Records for this exercise:
BEGIN
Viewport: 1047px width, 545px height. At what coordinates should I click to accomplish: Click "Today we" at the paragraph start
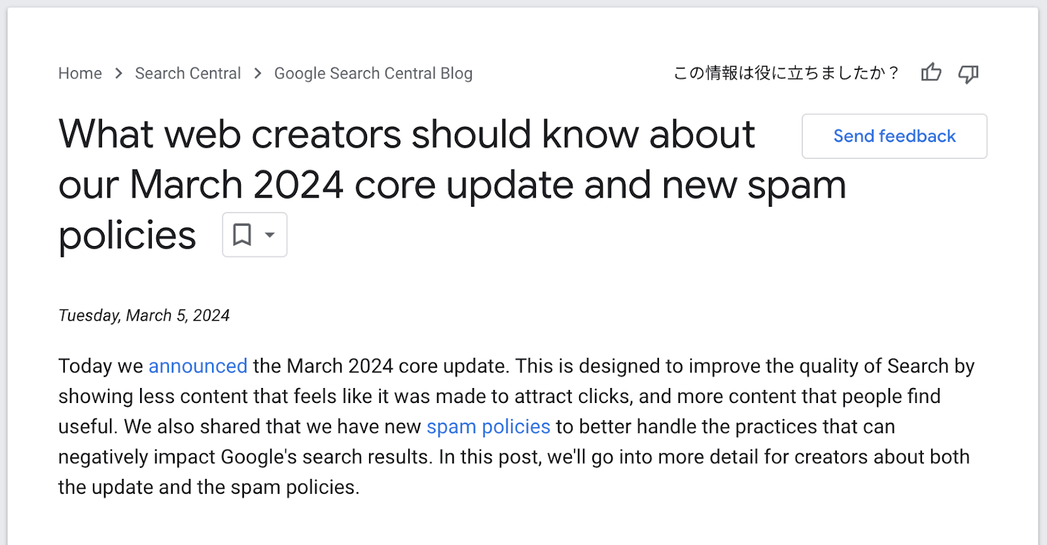(100, 366)
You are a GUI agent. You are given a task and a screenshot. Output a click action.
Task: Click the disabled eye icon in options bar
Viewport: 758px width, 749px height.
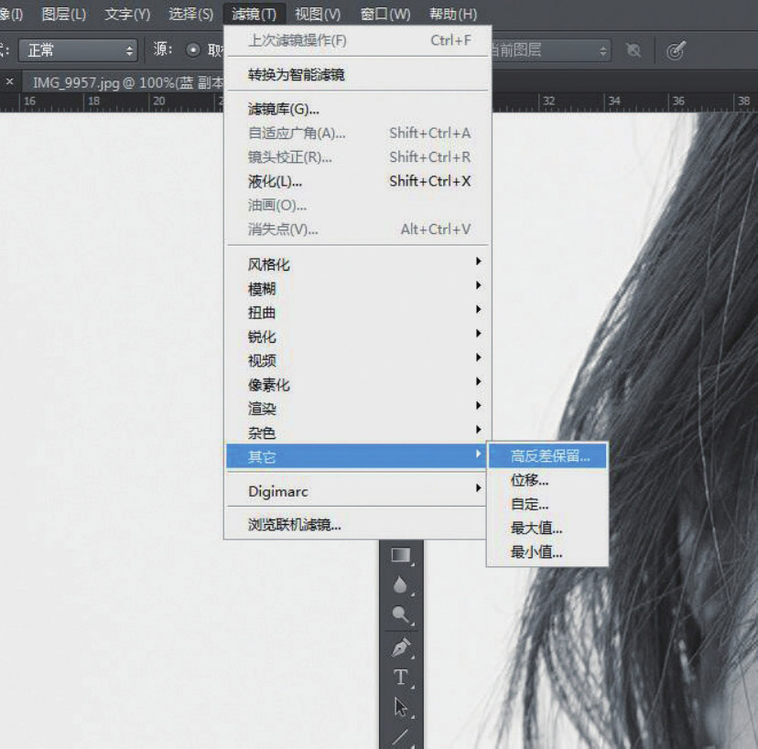point(633,50)
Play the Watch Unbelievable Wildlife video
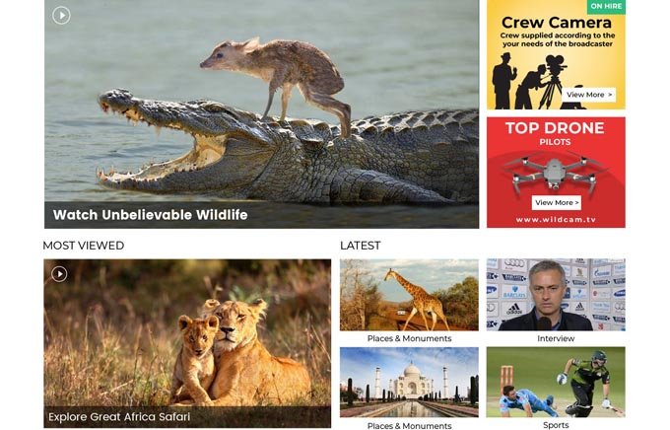The image size is (670, 430). 61,16
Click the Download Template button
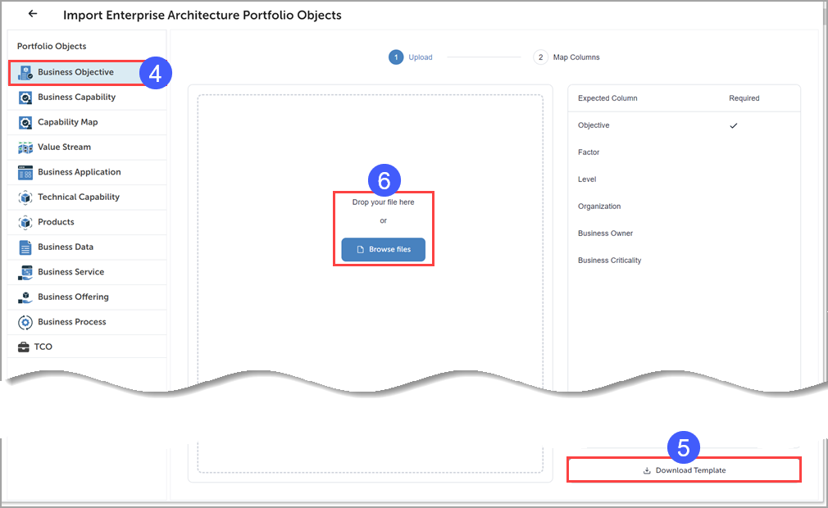Image resolution: width=828 pixels, height=508 pixels. point(684,470)
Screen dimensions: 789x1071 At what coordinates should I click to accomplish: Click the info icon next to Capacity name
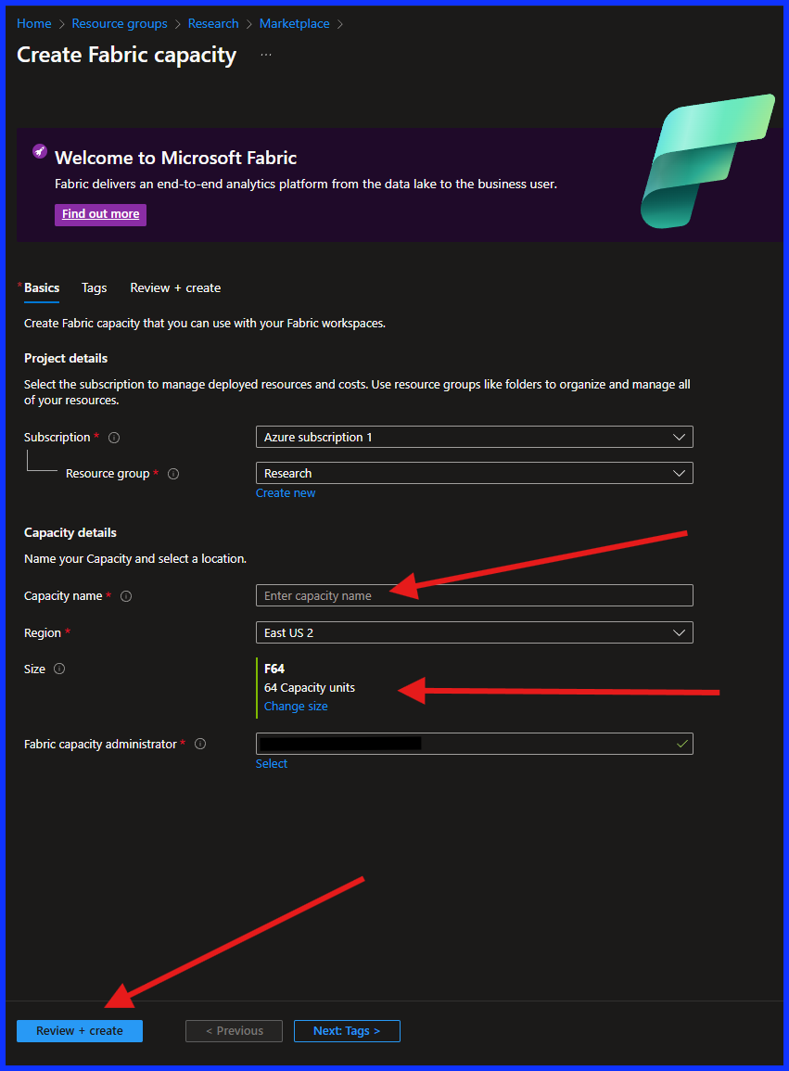pyautogui.click(x=126, y=596)
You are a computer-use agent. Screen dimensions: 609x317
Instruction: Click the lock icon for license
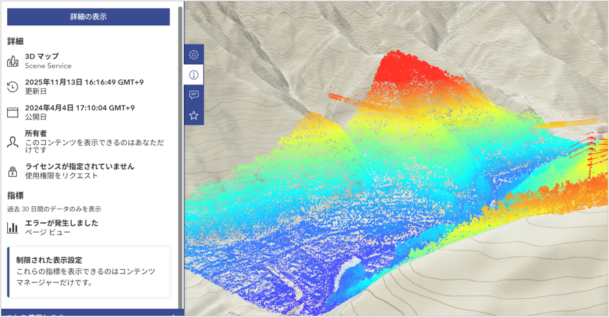click(12, 171)
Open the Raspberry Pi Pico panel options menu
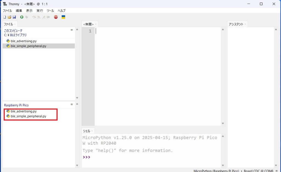 point(72,105)
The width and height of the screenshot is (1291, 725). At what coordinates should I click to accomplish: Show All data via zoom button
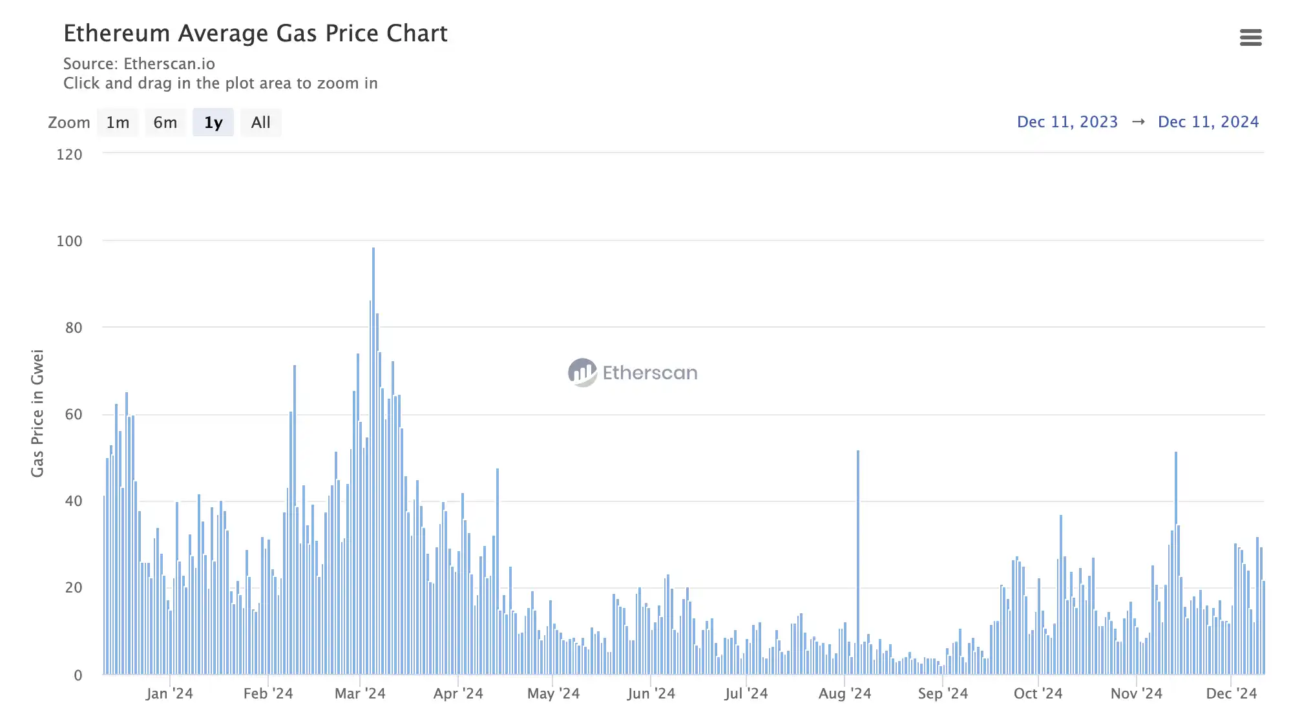[260, 123]
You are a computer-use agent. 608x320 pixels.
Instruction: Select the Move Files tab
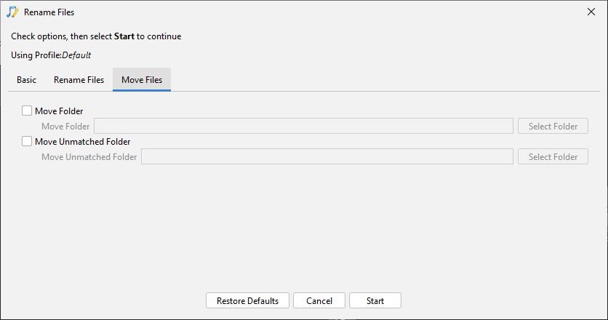[x=142, y=80]
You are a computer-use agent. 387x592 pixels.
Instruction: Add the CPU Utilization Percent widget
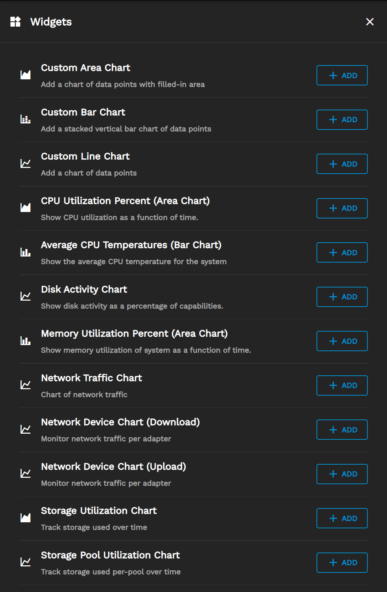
END
Task statement: Looking through the records, copy out every line in which the word "computer" is found.

Exercise solution:
You are a computer-use agent. Screen dimensions: 609x317
You are a computer-use agent. 608x320 pixels.
You are a computer-use agent. 387x592 pixels.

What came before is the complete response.